Because it was written in 2006, it has a certain clarity to it that is worth close consideration.
Normally, forthcoming elections, especially presidential contests, cause a fraction of the public to pay closer than normal attention. So election season is normally Attention Season (2008 election). This is why Republicans tend to increase their support in generic polls about political preferences as elections approach. If one looked at off—year polling about party preferences, one would expect Congress to be in the hands of Democrats. But as political advertising reaches its peak prior to election day, Republicans tend to gain support, as a critical fraction makes up its mind at the last minute and pays attention to political arguments.Are people paying attention? I think so.
But Attention Season is not limited to election years. A crisis, such as 9/11, can focus Americans even in an off year. Nevertheless, Attention Season is a fleeting moment. Unless there is a special reason, most Americans do not really want to pay much attention to politics. They have far more important matters to attend to: their own lives. Outside a small percentage of political junkies in the populace, mostly those committed to one or another political viewpoint, most Americans perceive only headlines, sound bytes, images, and vague impressions of politicians, parties and issues.
It (the 2006 election) is Inattention Season, and that is normal American politics.

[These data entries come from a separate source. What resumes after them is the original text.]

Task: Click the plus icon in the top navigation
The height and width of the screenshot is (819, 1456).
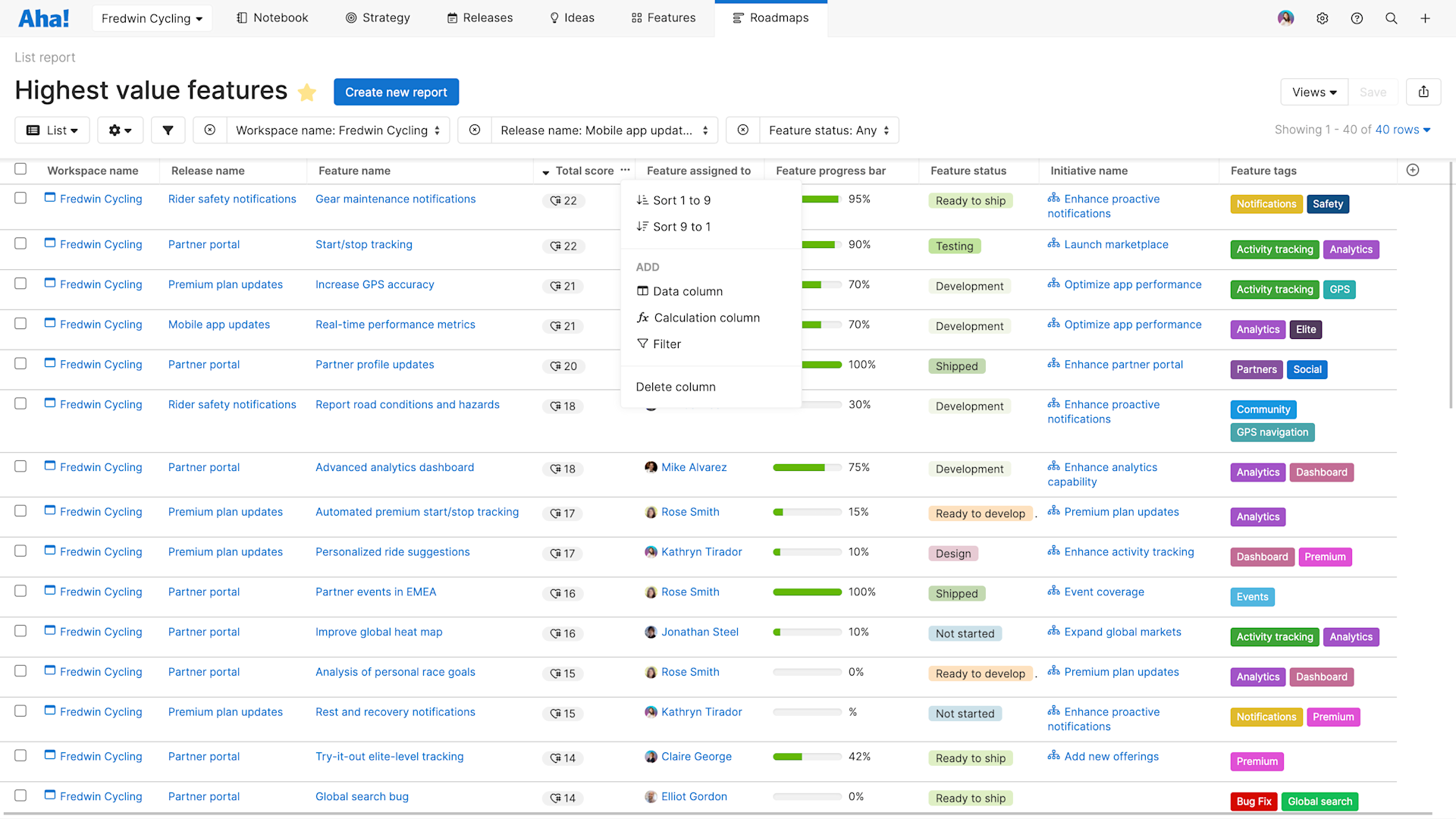Action: click(1426, 18)
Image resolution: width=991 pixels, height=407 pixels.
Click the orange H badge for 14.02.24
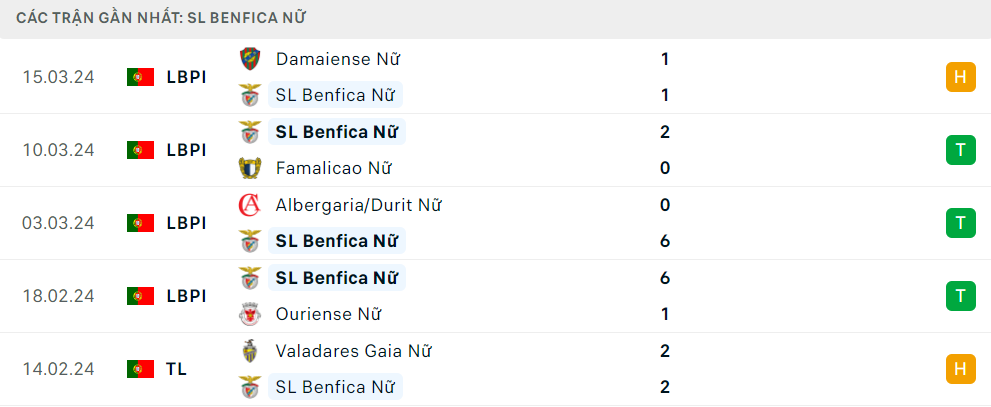click(961, 368)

The default mode of Inattention Season strongly favors the Democrats. The overwhelmingly liberal media exercise their power in both blatant and subtle ways to convey a warm and fuzzy impression of Democrats. Photo editors at daily newspapers play a key role, selecting scowling pictures of Republicans and smiling pictures of Democrats, for instance. All of the television news outlets except Fox look for sound bites and visuals to reinforce a positive impression of Democrats whenever possible, and portray Republicans as mean, bigoted, white, male, awkward and stupid.